* WHAT THIS TASK INVOLVES *
Copy out the records below exactly as they appear.
== RECORD EXTRACTS ==
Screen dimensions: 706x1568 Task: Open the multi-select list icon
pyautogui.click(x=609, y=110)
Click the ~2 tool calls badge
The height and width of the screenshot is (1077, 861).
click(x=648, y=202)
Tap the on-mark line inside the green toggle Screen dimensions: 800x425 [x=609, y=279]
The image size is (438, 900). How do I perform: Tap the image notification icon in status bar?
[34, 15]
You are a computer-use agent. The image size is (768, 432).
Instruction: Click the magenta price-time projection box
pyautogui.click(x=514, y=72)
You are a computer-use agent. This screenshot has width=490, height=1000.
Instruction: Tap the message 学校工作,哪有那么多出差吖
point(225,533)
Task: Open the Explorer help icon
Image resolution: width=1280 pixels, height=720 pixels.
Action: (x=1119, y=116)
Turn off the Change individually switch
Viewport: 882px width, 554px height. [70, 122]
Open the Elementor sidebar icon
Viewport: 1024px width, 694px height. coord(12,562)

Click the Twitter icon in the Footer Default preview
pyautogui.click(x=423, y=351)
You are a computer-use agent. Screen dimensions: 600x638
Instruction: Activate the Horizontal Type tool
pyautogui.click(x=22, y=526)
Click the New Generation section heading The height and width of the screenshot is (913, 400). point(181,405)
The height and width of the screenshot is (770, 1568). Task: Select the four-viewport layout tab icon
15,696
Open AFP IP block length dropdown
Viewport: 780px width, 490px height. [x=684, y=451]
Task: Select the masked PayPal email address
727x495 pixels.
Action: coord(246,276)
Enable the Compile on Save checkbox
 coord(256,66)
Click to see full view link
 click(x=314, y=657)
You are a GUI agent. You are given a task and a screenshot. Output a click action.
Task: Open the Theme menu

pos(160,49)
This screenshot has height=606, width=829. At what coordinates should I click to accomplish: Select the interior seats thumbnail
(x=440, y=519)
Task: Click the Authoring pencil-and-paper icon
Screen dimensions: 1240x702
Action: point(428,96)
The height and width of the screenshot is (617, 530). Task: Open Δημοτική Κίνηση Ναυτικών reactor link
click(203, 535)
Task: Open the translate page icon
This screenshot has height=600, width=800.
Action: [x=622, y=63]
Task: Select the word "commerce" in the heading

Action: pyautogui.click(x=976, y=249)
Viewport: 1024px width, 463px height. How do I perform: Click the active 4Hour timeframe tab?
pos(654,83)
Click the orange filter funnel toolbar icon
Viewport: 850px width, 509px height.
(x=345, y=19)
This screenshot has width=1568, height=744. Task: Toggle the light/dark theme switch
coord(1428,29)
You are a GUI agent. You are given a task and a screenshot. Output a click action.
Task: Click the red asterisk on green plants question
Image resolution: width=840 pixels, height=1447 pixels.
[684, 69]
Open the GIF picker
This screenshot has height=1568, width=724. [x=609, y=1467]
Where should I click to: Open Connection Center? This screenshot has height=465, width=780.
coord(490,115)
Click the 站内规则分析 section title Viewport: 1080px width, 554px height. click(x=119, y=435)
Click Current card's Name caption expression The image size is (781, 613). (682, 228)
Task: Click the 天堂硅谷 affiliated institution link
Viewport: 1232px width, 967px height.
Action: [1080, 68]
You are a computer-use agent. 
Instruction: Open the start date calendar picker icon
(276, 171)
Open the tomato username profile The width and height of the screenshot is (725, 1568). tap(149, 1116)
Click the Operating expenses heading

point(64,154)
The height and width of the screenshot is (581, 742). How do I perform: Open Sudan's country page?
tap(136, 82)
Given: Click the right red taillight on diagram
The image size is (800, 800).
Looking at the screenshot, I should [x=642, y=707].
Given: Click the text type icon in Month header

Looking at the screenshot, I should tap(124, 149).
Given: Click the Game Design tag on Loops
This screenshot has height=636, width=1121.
===
* RESPONSE TO THIS TASK *
Screen dimensions: 706x1568 Task: Open the multi-select list icon
pyautogui.click(x=609, y=110)
Click the ~2 tool calls badge
The height and width of the screenshot is (1077, 861).
click(x=648, y=202)
Tap the on-mark line inside the green toggle Screen dimensions: 800x425 [x=609, y=279]
The image size is (438, 900). How do I perform: Tap the image notification icon in status bar?
[34, 15]
You are a computer-use agent. The image size is (768, 432).
Instruction: Click the magenta price-time projection box
pyautogui.click(x=514, y=72)
You are a computer-use agent. This screenshot has width=490, height=1000.
Instruction: Tap the message 学校工作,哪有那么多出差吖
point(225,533)
Task: Open the Explorer help icon
Image resolution: width=1280 pixels, height=720 pixels.
Action: (x=1119, y=116)
Turn off the Change individually switch
Viewport: 882px width, 554px height. [70, 122]
Open the Elementor sidebar icon
Viewport: 1024px width, 694px height. coord(12,562)

Click the Twitter icon in the Footer Default preview
pyautogui.click(x=423, y=351)
You are a computer-use agent. Screen dimensions: 600x638
Instruction: Activate the Horizontal Type tool
pyautogui.click(x=22, y=526)
Click the New Generation section heading The height and width of the screenshot is (913, 400). point(181,405)
The height and width of the screenshot is (770, 1568). Task: Select the four-viewport layout tab icon
15,696
Open AFP IP block length dropdown
Viewport: 780px width, 490px height. [x=684, y=451]
Task: Select the masked PayPal email address
727x495 pixels.
Action: coord(246,276)
Enable the Compile on Save checkbox
 coord(256,66)
Click to see full view link
 click(x=314, y=657)
You are a GUI agent. You are given a task and a screenshot. Output a click action.
Task: Open the Theme menu

pos(160,49)
This screenshot has height=606, width=829. At what coordinates should I click to accomplish: Select the interior seats thumbnail
(x=440, y=519)
Task: Click the Authoring pencil-and-paper icon
Screen dimensions: 1240x702
Action: point(428,96)
The height and width of the screenshot is (617, 530). Task: Open Δημοτική Κίνηση Ναυτικών reactor link
click(203, 535)
Task: Open the translate page icon
This screenshot has height=600, width=800.
Action: [x=622, y=63]
Task: Select the word "commerce" in the heading

Action: pyautogui.click(x=976, y=249)
Viewport: 1024px width, 463px height. How do I perform: Click the active 4Hour timeframe tab?
pos(654,83)
Click the orange filter funnel toolbar icon
Viewport: 850px width, 509px height.
(x=345, y=19)
This screenshot has width=1568, height=744. Task: Toggle the light/dark theme switch
coord(1428,29)
You are a GUI agent. You are given a task and a screenshot. Output a click action.
Task: Click the red asterisk on green plants question
Image resolution: width=840 pixels, height=1447 pixels.
[684, 69]
Open the GIF picker
This screenshot has height=1568, width=724. [x=609, y=1467]
Where should I click to: Open Connection Center? This screenshot has height=465, width=780.
coord(490,115)
Click the 站内规则分析 section title Viewport: 1080px width, 554px height. click(x=119, y=435)
Click Current card's Name caption expression The image size is (781, 613). (682, 228)
Task: Click the 天堂硅谷 affiliated institution link
Viewport: 1232px width, 967px height.
Action: [1080, 68]
You are a computer-use agent. 
Instruction: Open the start date calendar picker icon
(276, 171)
Open the tomato username profile The width and height of the screenshot is (725, 1568). tap(149, 1116)
Click the Operating expenses heading

point(64,154)
The height and width of the screenshot is (581, 742). How do I perform: Open Sudan's country page?
tap(136, 82)
Given: Click the right red taillight on diagram
The image size is (800, 800).
Looking at the screenshot, I should [x=642, y=707].
Given: Click the text type icon in Month header

Looking at the screenshot, I should tap(124, 149).
Given: Click the Game Design tag on Loops
This screenshot has height=636, width=1121.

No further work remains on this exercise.